2006-05-03

Why is Windows Buggy?

Have you ever wondered why there are so many security bugs and viruses on Windows? Let me posit for a moment that it's because people who write software for Windows are swimming in a sea of incomprehensibility. Microsoft often apologizes with "Windows is more flexible than UNIX" when they compare the two. Right, it's more flexible. Of course it is. If by some chance you can actually understand how any of it works.

Wait, what is UNIX?

To be clear, UNIX was originally an operating system developed by AT&T primarily in the 1960s-1970s. Today UNIX is a blueprint for how to create an operating system. There are many operating systems based on the UNIX System in wide spread use. UNIX Systems run a majority of the Internet, for example. The most popular systems are Linux, Apple Mac, and Sun Solaris. These systems are all very similar to each other. You can take a program written for one of them and use it on the others typically without any modifications.

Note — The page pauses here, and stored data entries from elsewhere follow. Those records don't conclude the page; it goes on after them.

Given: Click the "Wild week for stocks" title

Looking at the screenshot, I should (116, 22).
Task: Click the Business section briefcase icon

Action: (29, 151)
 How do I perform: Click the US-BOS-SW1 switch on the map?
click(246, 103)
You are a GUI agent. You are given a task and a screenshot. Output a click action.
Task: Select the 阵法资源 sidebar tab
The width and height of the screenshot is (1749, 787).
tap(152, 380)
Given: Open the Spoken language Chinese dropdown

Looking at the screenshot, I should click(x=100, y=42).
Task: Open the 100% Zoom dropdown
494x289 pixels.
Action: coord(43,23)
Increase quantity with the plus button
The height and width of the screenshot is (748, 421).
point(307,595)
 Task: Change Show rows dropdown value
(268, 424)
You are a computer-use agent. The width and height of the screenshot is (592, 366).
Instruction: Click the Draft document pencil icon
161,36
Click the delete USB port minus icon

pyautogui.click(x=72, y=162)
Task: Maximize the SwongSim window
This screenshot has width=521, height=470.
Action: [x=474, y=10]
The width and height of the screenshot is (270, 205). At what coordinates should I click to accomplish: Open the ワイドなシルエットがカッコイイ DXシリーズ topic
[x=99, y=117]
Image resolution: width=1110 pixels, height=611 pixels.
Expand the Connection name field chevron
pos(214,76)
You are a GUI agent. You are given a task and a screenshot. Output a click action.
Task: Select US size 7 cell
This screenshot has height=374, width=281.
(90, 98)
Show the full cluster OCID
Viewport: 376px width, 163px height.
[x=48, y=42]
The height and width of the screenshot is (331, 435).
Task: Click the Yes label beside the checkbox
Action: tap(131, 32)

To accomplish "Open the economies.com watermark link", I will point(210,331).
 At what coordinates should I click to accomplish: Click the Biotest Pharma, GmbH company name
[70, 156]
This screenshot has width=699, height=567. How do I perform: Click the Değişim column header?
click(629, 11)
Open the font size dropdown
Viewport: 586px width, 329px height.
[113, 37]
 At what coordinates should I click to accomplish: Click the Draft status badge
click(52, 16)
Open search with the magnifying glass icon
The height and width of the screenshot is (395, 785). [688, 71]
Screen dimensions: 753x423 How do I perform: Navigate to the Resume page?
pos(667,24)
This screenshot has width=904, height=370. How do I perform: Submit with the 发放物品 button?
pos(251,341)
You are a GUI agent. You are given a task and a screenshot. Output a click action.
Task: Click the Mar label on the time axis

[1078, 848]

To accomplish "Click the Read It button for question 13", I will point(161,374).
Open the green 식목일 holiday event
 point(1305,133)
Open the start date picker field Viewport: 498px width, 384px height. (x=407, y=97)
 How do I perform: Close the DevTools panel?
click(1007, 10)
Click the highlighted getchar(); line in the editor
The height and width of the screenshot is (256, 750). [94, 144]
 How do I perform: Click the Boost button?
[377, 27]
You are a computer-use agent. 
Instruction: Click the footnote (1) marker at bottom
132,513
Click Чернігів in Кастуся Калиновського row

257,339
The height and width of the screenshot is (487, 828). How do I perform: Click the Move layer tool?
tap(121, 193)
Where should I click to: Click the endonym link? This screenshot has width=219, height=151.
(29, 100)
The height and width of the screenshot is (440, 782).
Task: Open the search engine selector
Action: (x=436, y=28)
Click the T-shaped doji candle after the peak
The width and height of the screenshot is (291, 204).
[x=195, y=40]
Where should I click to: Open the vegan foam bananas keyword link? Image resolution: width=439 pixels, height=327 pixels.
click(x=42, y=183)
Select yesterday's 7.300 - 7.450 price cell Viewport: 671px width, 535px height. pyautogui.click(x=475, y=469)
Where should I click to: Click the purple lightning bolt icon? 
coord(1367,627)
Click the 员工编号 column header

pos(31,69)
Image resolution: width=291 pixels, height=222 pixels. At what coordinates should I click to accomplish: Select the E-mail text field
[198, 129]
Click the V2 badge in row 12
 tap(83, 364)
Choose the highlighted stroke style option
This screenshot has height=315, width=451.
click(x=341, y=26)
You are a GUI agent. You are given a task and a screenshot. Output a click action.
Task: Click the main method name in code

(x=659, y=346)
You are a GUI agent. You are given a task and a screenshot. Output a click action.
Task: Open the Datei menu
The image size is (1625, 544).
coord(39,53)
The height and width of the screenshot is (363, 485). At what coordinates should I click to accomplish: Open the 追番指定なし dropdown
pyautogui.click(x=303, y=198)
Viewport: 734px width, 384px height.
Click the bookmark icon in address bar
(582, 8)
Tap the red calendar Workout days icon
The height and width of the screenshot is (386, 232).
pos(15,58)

There are generally two ways to do everything in the modern programming world: Microsoft's Way or Everyone Else's Way. Everyone Else generally falls under the umbrella of UNIX. Back in the 1980s Microsoft abandoned UNIX and decided that they would create their own beautiful yet incomprehensible way of doing everything. Everyone else stuck with the UNIX way of doing things. Why? UNIX systems represent everything in a relatively simple and well understood manner which hasn't changed much since hippies roamed the Earth.

Creating a Pipe

Let's take the example of a simple pipe. For the non-programmers out there a pipe is exactly what it sounds like: it's a pipe. To simplify, if you shove the text "Hello over there!" in one end of the pipe it comes out the other end. A pipe enables two separate computer programs to talk to each other.

I think even the non-programmers will see what I mean when I say that UNIX is easier to understand. Here are two examples of the same functionality from Microsoft's UNIX Application Migration Guide

UNIX Pipe

int main()
{
int res = mkfifo("/tmp/my_fifo", 0777);

if (res == 0)
printf("FIFO created\n");
exit(EXIT_SUCCESS);
}

Windows Pipe


int main()
{
BOOL fConnected;
DWORD dwThreadId;
HANDLE hPipe, hThread;
LPTSTR lpszPipename = "\\\\.\\pipe\\mynamedpipe";

// The following is an approximation of the mode bits used
// in the UNIX example. Will suffice until verified. 0777
hPipe = CreateNamedPipe(
lpszPipename, // pipe name
PIPE_ACCESS_DUPLEX, // read/write access
PIPE_TYPE_MESSAGE | // message type pipe
PIPE_READMODE_MESSAGE | // message-read mode
PIPE_WAIT, // blocking mode
PIPE_UNLIMITED_INSTANCES, // max. instances
BUFSIZE, // output buffer size
BUFSIZE, // input buffer size
PIPE_TIMEOUT, // client time-out
NULL); // no security attribute

if (hPipe != INVALID_HANDLE_VALUE)
printf("FIFO created\n");
exit(EXIT_SUCCESS);
}


Notice how the Windows code needed a million comments to explain what in the world all that nonsense jargon was doing? (Comments are everything after a // in the above code.) The UNIX code was simply "mkfifo", a filename and some easily learnable security bits (0777). Simple enough that it needs no explanation.

Also telling is that Microsoft's UNIX example used 0777. 0777 disables all security allowing anything to access the fifo. This is just stupid. However it is understandable for a Windows programmer to do this out of habit. Windows programming interfaces don't have standardized security methods. Nearly every function has its own unique way of dealing with security. So you can't easily remember how security works in any given situation. So it's just easier to disable security and hope everything works out.

UNIX is a trademark of The Open Group. Linux is a trademark of Linus Torvalds. Mac is a trademark of Apple. Somehow, Windows is a trademark of Microsoft. Trademark is a trademark of trademark. And so on.